Elevated levels of protein phosphatase 1 and phosphatase 2A may contribute to cardiac dysfunction in diabetes.

Although protein phosphorylation and dephosphorylation are known to regulate the activities of different enzymes, sufficient information on the role of dephosphorylation in cardiac function is not available. Since protein phosphatases mediate dephosphorylation, it is possible that cardiac dysfunction induced by diabetes may be due to alterations in the activities of these enzymes. We therefore determined cardiac protein phosphatase activity as well as protein contents of phosphatase 1 and phosphatase 2A in diabetic animals. For this purpose, rats were made diabetic by administering a single intravenous injection of streptozotocin (65 mg/kg body weight) and hearts were examined after 1, 2, 3, 4 and 8 weeks. Some of the 4-week diabetic animals received subcutaneous injections of insulin (3 U/day) for a further period of 4 weeks.
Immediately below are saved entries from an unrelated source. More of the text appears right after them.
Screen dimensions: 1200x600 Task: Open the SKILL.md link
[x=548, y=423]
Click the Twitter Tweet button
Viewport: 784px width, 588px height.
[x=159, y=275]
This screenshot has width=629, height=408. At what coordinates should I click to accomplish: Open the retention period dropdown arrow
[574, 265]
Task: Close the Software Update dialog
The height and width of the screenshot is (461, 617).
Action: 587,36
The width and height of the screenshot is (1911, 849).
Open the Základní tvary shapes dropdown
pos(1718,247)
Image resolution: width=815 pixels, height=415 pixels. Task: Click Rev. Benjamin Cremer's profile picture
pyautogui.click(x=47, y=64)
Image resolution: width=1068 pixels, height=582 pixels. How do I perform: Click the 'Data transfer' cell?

Cardiac dysfunction was evident after 2 weeks of inducing diabetes and deteriorated further with time. A significant increase in protein phosphatase activity appeared after 1 week and persisted until 8 weeks. Increased protein phosphatase activity in the diabetic heart was associated with a corresponding increase in the protein contents of both phosphatase 1 and phosphatase 2A. Insulin treatment partly prevented the changes observed in diabetic animals. The results suggest that increased protein phosphatase activities and subsequent enhanced protein dephosphorylation may play a role in diabetes-induced cardiac dysfunction.